What is expected:
Check every line below for the word "menu" and copy the ones that have it.

Records drawn from a dataset:
[Start of Attachment]

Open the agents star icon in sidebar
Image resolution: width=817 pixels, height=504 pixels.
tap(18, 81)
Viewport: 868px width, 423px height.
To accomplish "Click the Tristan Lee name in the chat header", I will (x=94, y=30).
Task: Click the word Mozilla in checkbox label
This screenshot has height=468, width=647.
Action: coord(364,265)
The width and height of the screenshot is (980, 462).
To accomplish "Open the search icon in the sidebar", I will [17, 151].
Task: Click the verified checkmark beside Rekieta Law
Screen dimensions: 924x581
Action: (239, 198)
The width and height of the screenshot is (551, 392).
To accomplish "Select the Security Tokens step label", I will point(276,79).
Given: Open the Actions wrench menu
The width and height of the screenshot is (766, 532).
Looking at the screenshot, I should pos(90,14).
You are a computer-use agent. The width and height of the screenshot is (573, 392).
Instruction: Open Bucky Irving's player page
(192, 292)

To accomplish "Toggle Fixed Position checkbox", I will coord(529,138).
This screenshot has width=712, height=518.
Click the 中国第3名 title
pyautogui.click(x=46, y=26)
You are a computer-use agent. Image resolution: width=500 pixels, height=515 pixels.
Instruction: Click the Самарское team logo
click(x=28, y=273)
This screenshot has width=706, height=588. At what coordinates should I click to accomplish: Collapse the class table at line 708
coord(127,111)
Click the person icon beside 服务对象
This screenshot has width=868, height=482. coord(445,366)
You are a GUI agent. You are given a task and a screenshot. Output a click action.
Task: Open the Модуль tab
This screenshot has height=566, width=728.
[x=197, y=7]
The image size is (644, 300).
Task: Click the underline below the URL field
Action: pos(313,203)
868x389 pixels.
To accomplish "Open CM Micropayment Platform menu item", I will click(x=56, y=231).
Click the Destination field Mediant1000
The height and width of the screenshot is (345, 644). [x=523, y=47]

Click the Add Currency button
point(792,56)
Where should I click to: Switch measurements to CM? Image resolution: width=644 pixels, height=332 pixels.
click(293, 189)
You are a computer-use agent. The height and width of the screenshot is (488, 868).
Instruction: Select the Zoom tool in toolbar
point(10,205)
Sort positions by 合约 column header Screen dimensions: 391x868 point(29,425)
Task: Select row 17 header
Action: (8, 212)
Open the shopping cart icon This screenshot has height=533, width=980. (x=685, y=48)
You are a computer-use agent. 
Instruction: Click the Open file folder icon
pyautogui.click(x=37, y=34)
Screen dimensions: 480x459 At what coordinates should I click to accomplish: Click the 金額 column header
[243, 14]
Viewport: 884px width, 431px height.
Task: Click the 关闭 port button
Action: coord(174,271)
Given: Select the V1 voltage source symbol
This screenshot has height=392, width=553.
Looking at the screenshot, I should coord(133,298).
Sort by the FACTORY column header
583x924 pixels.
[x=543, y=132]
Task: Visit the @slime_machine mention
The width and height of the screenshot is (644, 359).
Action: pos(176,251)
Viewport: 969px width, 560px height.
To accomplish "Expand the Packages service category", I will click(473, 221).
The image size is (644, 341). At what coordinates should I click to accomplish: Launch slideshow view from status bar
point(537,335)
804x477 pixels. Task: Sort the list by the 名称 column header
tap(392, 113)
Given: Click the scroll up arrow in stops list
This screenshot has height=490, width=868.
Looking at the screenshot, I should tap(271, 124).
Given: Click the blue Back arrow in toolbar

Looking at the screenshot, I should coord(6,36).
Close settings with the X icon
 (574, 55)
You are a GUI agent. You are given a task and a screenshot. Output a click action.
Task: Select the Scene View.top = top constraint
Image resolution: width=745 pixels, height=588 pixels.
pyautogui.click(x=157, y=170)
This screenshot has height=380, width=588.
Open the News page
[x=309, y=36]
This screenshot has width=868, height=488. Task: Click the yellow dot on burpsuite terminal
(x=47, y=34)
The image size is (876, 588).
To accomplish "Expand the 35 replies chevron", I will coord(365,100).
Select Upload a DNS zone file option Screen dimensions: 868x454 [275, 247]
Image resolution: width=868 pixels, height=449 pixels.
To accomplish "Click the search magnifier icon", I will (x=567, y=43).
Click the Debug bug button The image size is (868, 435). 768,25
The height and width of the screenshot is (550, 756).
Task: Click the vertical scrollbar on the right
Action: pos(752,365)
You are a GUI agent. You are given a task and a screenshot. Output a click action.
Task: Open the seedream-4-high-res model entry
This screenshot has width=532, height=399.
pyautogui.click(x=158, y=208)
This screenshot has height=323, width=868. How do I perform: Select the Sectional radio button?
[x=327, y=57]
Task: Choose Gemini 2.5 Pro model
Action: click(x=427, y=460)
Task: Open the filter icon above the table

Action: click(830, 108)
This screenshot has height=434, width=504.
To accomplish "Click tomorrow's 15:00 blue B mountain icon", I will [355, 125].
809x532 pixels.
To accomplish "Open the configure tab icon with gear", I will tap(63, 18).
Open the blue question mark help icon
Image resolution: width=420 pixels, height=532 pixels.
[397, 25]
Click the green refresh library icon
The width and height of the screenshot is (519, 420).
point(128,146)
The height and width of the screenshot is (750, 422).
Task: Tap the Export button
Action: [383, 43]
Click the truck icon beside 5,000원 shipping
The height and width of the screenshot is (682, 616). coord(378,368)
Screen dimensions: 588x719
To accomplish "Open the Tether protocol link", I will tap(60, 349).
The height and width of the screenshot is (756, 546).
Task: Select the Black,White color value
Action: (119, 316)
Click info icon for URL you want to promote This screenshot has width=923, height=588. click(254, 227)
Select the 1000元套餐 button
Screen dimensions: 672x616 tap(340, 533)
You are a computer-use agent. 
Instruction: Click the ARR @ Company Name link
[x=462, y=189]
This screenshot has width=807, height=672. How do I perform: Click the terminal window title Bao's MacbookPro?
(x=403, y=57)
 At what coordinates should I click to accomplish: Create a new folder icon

[End of Attachment]

Response to the exercise:
Given: Open the Actions wrench menu
To accomplish "Open CM Micropayment Platform menu item", I will click(x=56, y=231).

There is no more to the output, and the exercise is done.